Eran tan buenas que no necesitaban a nadie para dirigirlas en carrera. El público las adoraba y su representante, que se autodenominaba Zeus, se forraba con la pelea de los organizadores por contar con ellas. Las llamaban las siete magníficas. Sabían su rol, aunque a veces lo intercambiaban para despistar a sus adversarias. Cada una tenía un don diferente y lo ponía al servicio del equipo para resultar imbatibles. Eran auténticas diosas sobre dos ruedas.
Hera era tímida, pero aceptaba de buen grado ser la primera gregaria del septeto. Démeter, generosa en el esfuerzo, se encargaba del avituallamiento y Hestia ponía sus piernas para aportar la calma necesaria en los momentos díficiles. Artemisa, puro nervio, siempre estaba a la caza de fugas para descargar de trabajo al resto de sus compañeras. Perséfone, de cáracter volcánico pero moldeable, aportaba la energía de la ciclista más joven. Afrodita, sin duda, era la belleza y la elegancia subida a una bicicleta. Por último, estaba Atenea. Hábil y sabia, gran estratega, era justa con la labor de las otras que la calificaban como la mejor jefa de filas posible.

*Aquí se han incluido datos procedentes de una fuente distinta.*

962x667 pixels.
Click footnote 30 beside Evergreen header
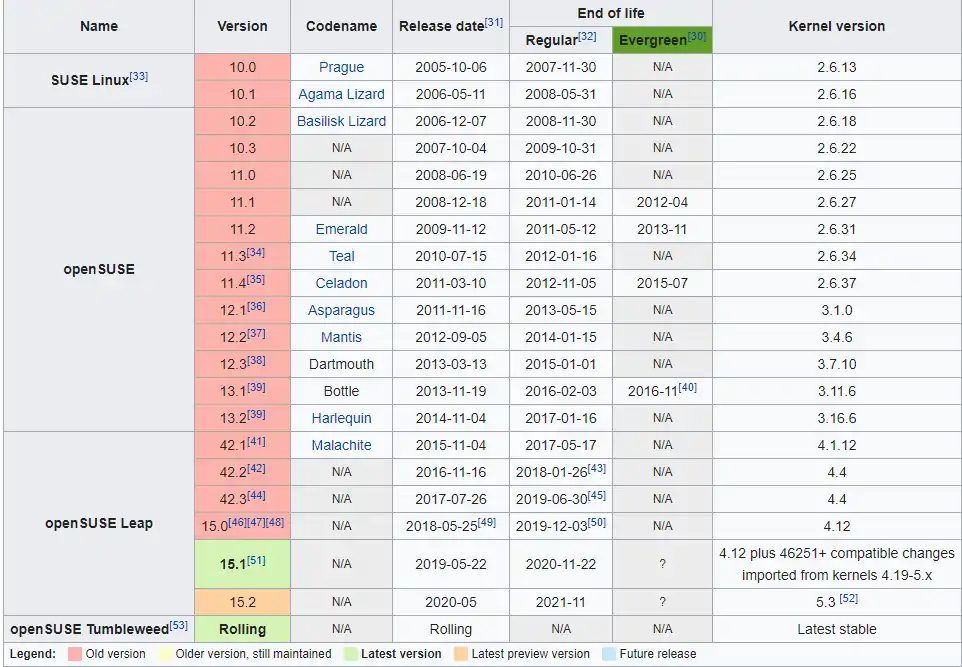697,36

Durante años, se extendió su dominio por medio mundo, hasta que un día acudieron a un circuito con subidas y bajadas a un conocido monte. Vencieron como siempre, pero esa fue su última carrera. Cuenta la leyenda que se quedaron a vivir en aquel Olimpo y desde allí observan, encantadas, como sus muchas pupilas intentan emularlas encima de una bicicleta.